Mass Migration Into Europe Is Unstoppable (FT)

In the 18th and 19th centuries, Europeans populated the world. Now the world is populating Europe. Beyond the furore about the impact of the 1m-plus refugees who arrived in Germany in 2015 lie big demographic trends. The current migration crisis is driven by wars in the Middle East. But there are also larger forces at play that will ensure immigration into Europe remains a vexed issue long after the war in Syria is over. Europe is a wealthy, ageing continent whose population is stagnant. By contrast the populations of Africa, the Middle East and South Asia are younger, poorer and rising fast. At the height of the imperial age, in 1900, European countries represented about 25% of the world’s population. Today, the EU’s roughly 500m people account for about 7% of the world’s population. By contrast, there are now more than 1bn people in Africa and, according to the UN, there will be almost 2.5bn by 2050.

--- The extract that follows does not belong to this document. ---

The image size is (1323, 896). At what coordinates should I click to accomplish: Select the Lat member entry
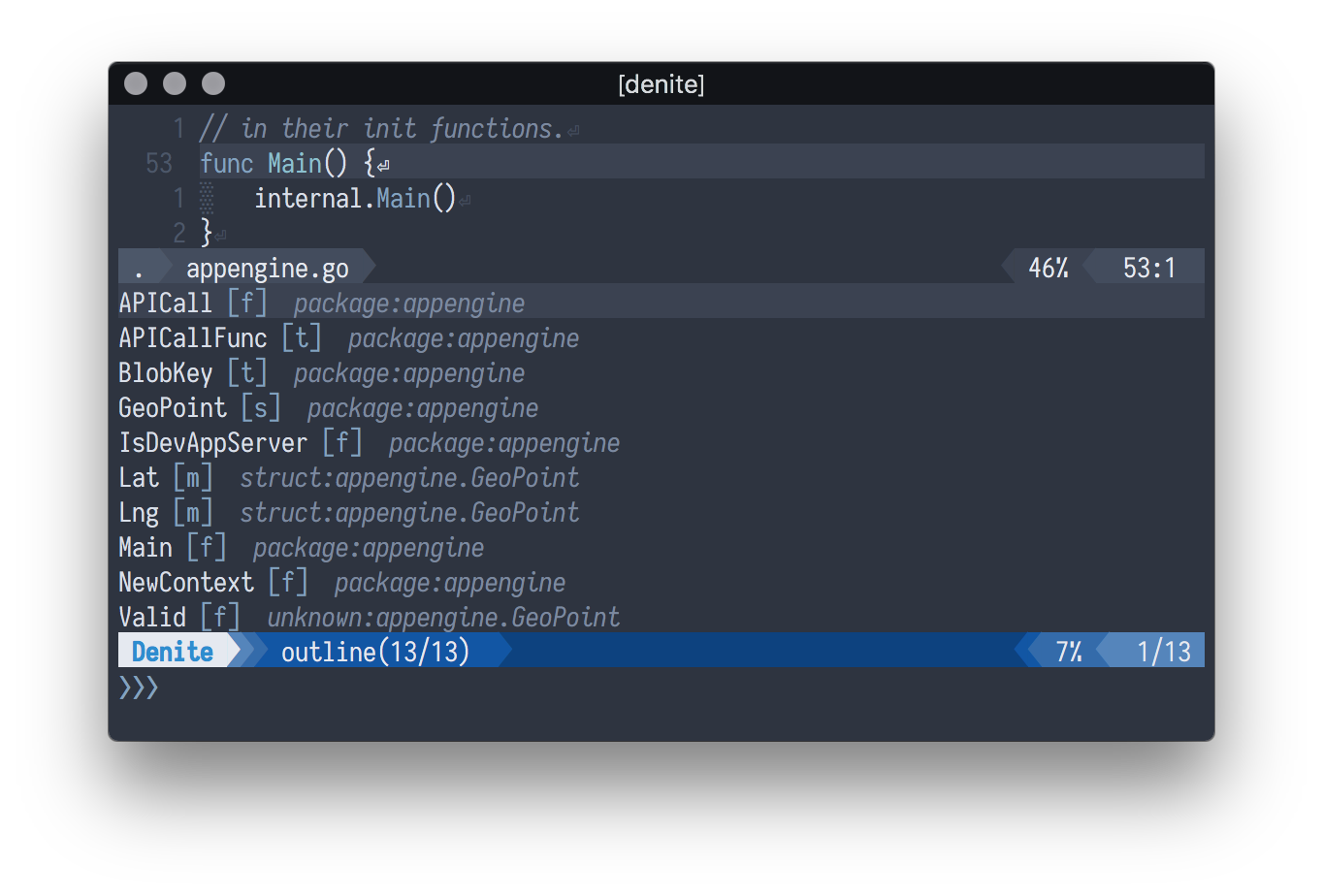click(139, 477)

The population of Egypt has doubled since 1975 to more than 80m today. Nigeria’s population in 1960 was 50m. It is now more than 180m and likely to be more than 400m by 2050. The migration of Africans, Arabs and Asians to Europe represents the reversal of a historic trend. In the colonial era Europe practised a sort of demographic imperialism, with white Europeans emigrating to the four corners of the world. In North America and Australasia, indigenous populations were subdued and often killed — and whole continents were turned into offshoots of Europe. European countries also established colonies all over the world and settled them with immigrants, while at the same time several millions were forcibly migrated from Africa to the New World as slaves. When Europeans were populating the world, they often did so through “chain migration”.

A family member would settle in a new country like Argentina or the US; news and money would be sent home and, before long, others would follow. Now the chains go in the other direction: from Syria to Germany, from Morocco to the Netherlands, from Pakistan to Britain. But these days it is not a question of a letter home followed by a long sea voyage. In the era of Facebook and the smartphone, Europe feels close even if you are in Karachi or Lagos. Countries such as Britain, France and the Netherlands have become much more multiracial in the past 40 years. Governments that promise to restrict immigration, such as the current British administration, have found it very hard to deliver on their promises.

The EU position is that, while refugees can apply for asylum in Europe, illegal “economic migrants” must return home. But this policy is unlikely to stem the population flows for several reasons. First, the number of countries that are afflicted by war or state failure may actually increase; worries about the stability of Algeria are rising, for example. Second, most of those who are deemed “economic migrants” never actually leave Europe. In Germany only about 30% of rejected asylum seekers leave the country voluntarily or are deported. Third, once large immigrant populations are established, the right of “family reunion” will ensure a continued flow. So Europe is likely to remain an attractive and attainable destination for poor and ambitious people all over the world.